Preconditioning is essential in iterative methods for solving linear
systems. It is also the implicit objective in updating 
approximations of Jacobians in optimization methods, e.g.,~in 
quasi-Newton methods. Motivated by the latter,
we study a nonclassic matrix condition number, the
$\omega$-condition number. We do this
in the context of optimal conditioning for: 
(i) our application to low rank updating of generalized Jacobians;
(ii) iterative methods for linear systems: 
(iia) clustering of eigenvalues and (iib) convergence rates.

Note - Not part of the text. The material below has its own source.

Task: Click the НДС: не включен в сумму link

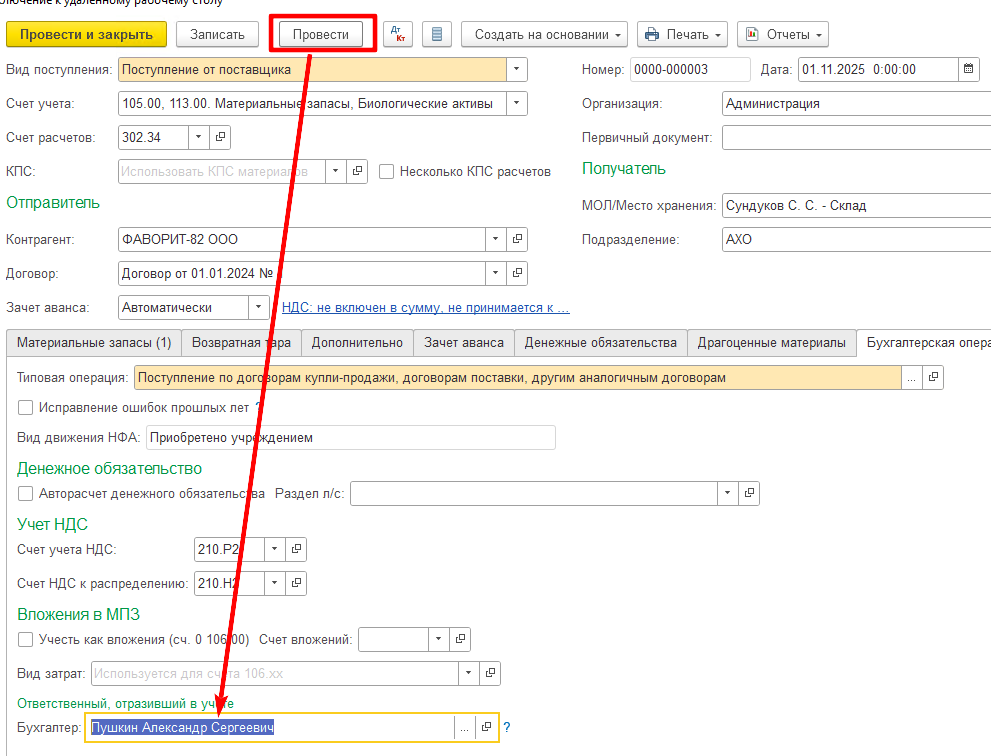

For a positive definite matrix, the $\omega$-condition measure is 
the ratio of the arithmetic and
geometric means of the eigenvalues. In particular, our applications
concentrate on linear systems with low rank updates of ill-conditioned 
positive definite matrices.
These systems arise in the context of nonsmooth Newton methods using
generalized Jacobians. We are able to use optimality conditions
and derive \emph{explicit} formulae for $\omega$-optimal preconditioners and
preconditioned updates. Connections to partial Cholesky
sparse preconditioners are made.

Evaluating or estimating the classical condition number $\kappa$ can be
expensive. We show that the $\omega$-condition number can be evaluated
explicitly following a Cholesky or LU factorization. Moreover, the
simplicity of $\omega$ allows for the derivation of formulae for optimal
preconditioning in various scenarios, i.e.,~this avoids the need for
expensive algorithmic calculations. And, our empirics
show that $\omega$ estimates the
actual condition of a linear system significantly better. Moreover,
our empirical results show a significant decrease in the number of
iterations required for a requested accuracy in the residual during an
iterative method, i.e.,~these results confirm the efficacy of using the 
$\omega$-condition number compared to the classical condition number.

Finally, we discuss the fact that the condition number of the
$\kappa$-condition number is the $\kappa$-condition number but this is
not true for the $\omega$-condition number further illustrating the
improved conditioning using the latter condition number.